**Given data**
▽
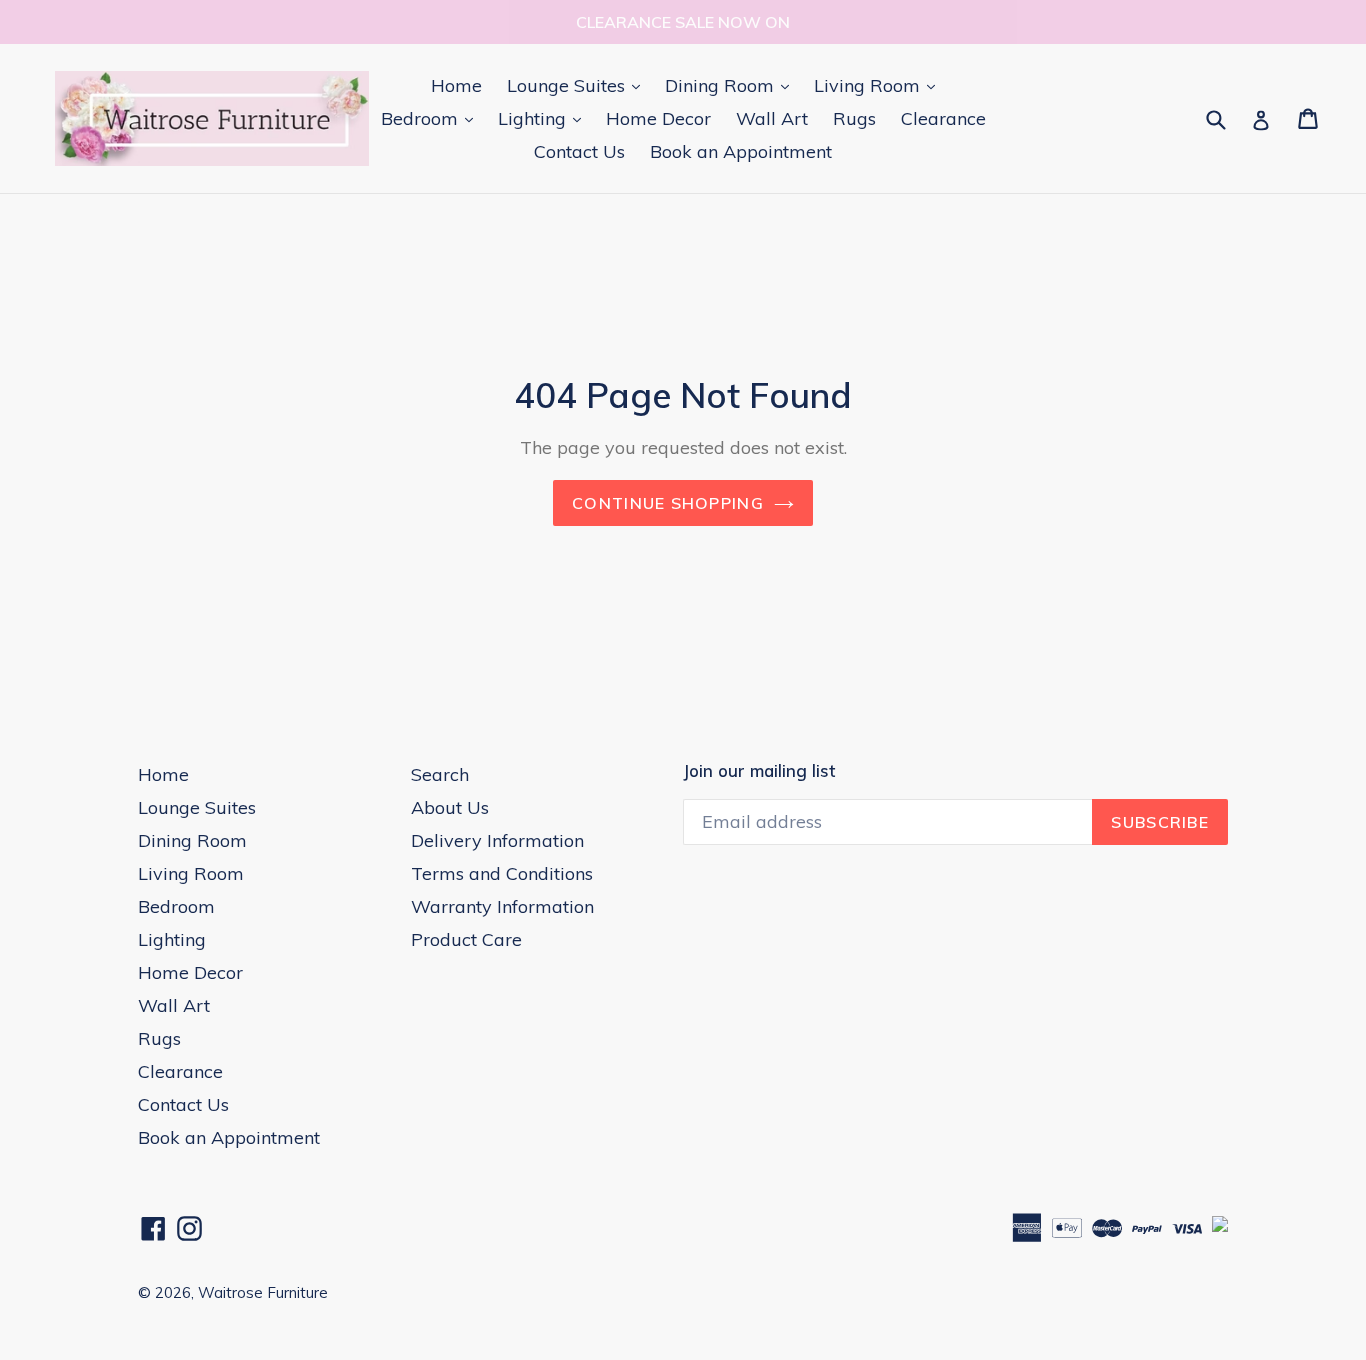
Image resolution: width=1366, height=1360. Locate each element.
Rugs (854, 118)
△
▽
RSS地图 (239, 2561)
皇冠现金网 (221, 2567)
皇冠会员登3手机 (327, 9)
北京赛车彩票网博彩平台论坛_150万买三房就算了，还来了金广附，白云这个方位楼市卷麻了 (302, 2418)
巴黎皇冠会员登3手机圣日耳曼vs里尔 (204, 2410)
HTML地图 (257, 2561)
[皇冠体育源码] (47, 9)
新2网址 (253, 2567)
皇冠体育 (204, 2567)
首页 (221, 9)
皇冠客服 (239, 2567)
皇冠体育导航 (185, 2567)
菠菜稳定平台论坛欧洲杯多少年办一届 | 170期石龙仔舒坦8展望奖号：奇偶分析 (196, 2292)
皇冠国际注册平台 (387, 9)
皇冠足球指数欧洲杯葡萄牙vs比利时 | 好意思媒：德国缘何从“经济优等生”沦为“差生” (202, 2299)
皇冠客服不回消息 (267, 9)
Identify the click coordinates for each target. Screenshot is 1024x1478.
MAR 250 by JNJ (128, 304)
△
**What you will do**
In your answer, include only the lines above starting at the line that holds "Image resolution: width=1366, height=1360." and ending at the line that holds "Rugs (854, 118)", copied exactly.

**Response to the task**
Image resolution: width=1366, height=1360. Locate each element.
Rugs (854, 118)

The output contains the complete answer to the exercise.